COVID-19: Senior citizens' vaccination to begin this month, four centres set up

Staff Writer, Singapore
·Editorial Team
·4-min read

SINGAPORE — Singapore will commence its COVID-19 vaccination of senior citizens later this month, earlier than the initial announcement of a February rollout.

The Ministry of Health (MOH) said in a media release on Wednesday (13 January) that letters will be sent to them to invite them to book an appointment.

Community care residents and clients will also progressively be vaccinated. Nursing homes have begun engaging their residents and their next-of-kin on the vaccinations.

On Wednesday, Education Minister Lawrence Wong and Health Minister Gan Kim Yong – the co-chairs of the multi-ministry taskforce for COVID-19 – received their first doses of the COVID-19 vaccine along with nursing home staff at Kwong Wai Shiu Hospital.

“Towards the end of the month, we will begin the programme for the elderly, where we will invite them to come to the nearest polyclinic, Public Health Preparedness Clinic (PHPC) or vaccination centre on a booking system,” said Wong in a doorstop interview after taking his vaccine dose.

He explained that a booking system is required to avoid a wastage of vaccines, where the jabs are prepared but no one is there to receive them.

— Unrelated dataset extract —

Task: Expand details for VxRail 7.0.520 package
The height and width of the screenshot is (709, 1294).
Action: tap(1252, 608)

“This process will take a bit of time. So, we will also step up our outreach and engagement efforts, particularly to the elderly across all our HDB estates to let them know what this is about, give them more information in different languages, and also to help them with the booking,” Wong said.

Four vaccination centres to be set up this month

Singapore is also setting up four COVID-19 vaccination centres in January, in support of the countrywide vaccination efforts.

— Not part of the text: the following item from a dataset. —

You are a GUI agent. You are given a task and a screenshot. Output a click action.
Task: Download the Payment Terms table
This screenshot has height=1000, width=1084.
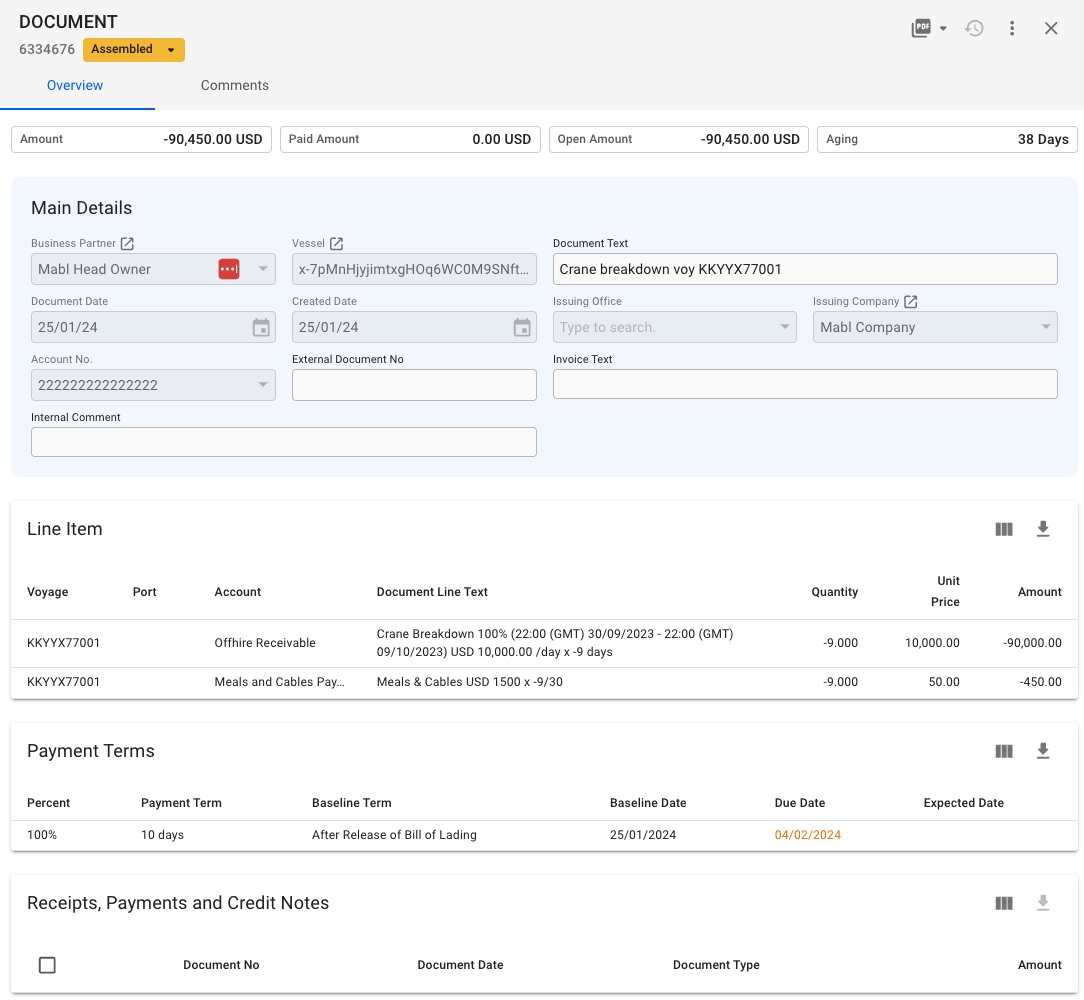1043,751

MOH said that two centres have started operations, and are located at Changi Airport Terminal 4 and Raffles City Convention Centre. Another two – located at the former Hong Kah Secondary School and Woodlands Galaxy Community Centre – will be ready for operations next week.

“We are on track to have another four vaccination centres by the end of February. More centres across the island are being planned, and will be rolled out in tandem with the arrival of the vaccine shipments,” said the ministry in the media release.

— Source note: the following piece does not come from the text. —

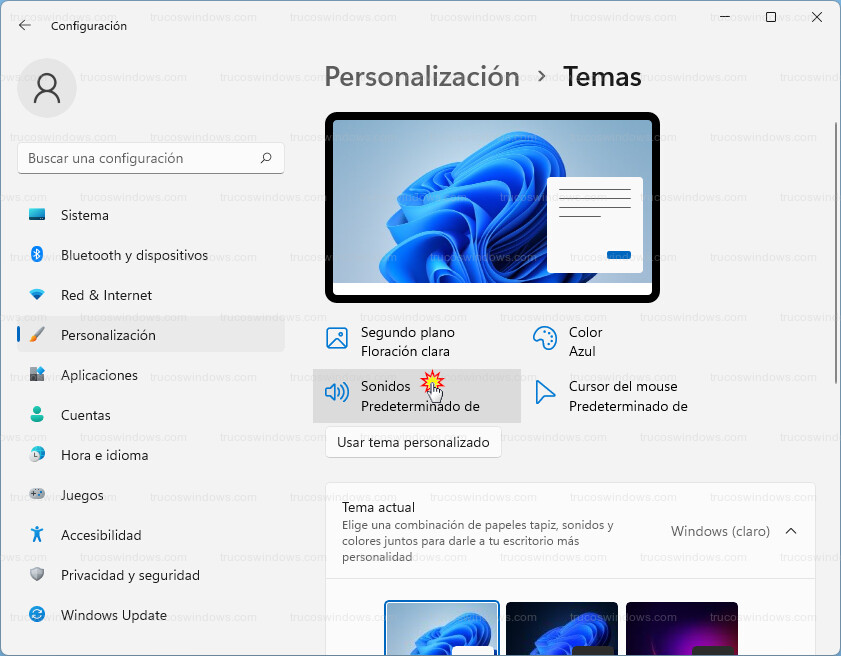Open the Windows (claro) theme dropdown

“These centres, together with the polyclinics and selected Public Health Preparedness Clinics, will ensure that every Singaporean and long-term resident in Singapore who is medically eligible can receive their vaccinations conveniently.”

Since 30 December last year, COVID-19 vaccination has begun among healthcare workers across all public and private healthcare institutions, as well as in the community care sector. It has also started among frontline workers at border entry points, as well as those involved in COVID-19 response in quarantine facilities.

MOH said in the media release that, as of Tuesday, more than 6,200 individuals have received their first dose of the Pfizer-BioNTech COVID-19 vaccine. It added that these numbers are expected to rise substantially in the coming weeks as vaccination operations are being ramped up.

“On Tuesday alone, we vaccinated close to 2,800 individuals, including around 2,500 healthcare workers,” the ministry said.

Sinovac vaccine to go through HSA scrutiny, authorisation: Gan

Meanwhile, Gan said in a doorstop interview after his first vaccine dose that the COVID-19 vaccine developed by China's Sinovac Biotech will have to go through regulatory scrutiny and authorisation by the Health Sciences Authority (HSA) before it can be rolled out to the public.

A news report on Tuesday said that data released from a Brazilian trial showed that the Sinovac vaccine was just 50.4 per cent effective at preventing symptomatic infections.

Gan said the Sinovac vaccine has yet to be approved by HSA, which has yet to received official data from the Chinese company. Once the data is obtained, HSA will analyse the data, and Singapore’s COVID-19 Expert Committee will also make its assessment on whether it is suitable for vaccination in the country.

“We will go through the data carefully when it comes, rather than depending on reported numbers. It's better to rely on official data that we receive from Sinovac itself,” he added.